TASK: Reproduce the lines of the data below, beginning with the line containing "Image resolution: width=1456" and continuing through the last line of the data. Leave out the pictures.

A series of data:
=====

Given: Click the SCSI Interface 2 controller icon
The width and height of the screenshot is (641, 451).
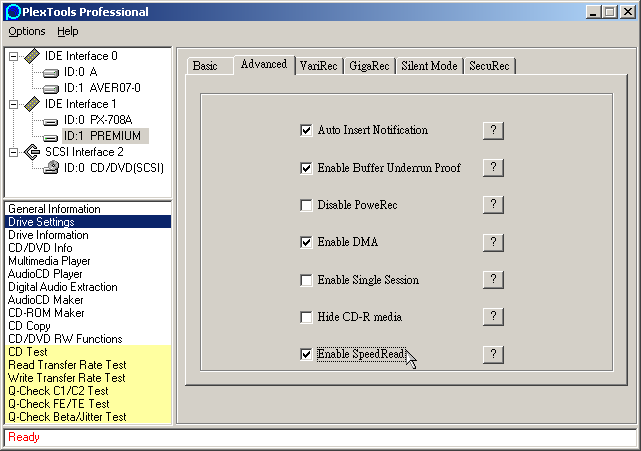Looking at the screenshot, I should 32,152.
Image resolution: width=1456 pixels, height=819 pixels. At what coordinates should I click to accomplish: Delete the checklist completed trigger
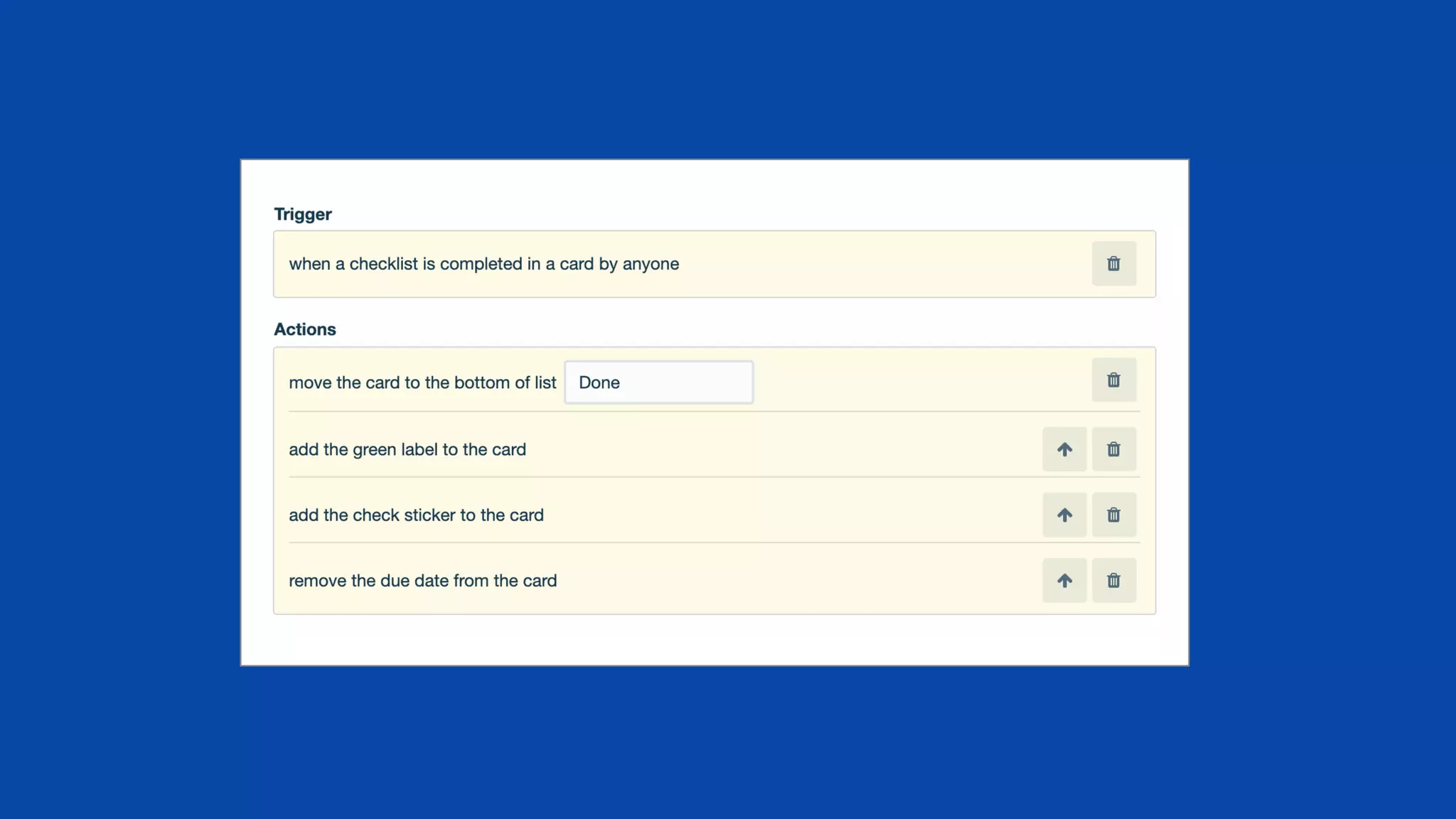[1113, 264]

=====

RESULT OF THIS TASK:
Image resolution: width=1456 pixels, height=819 pixels. At what coordinates should I click to accomplish: Delete the checklist completed trigger
[1113, 264]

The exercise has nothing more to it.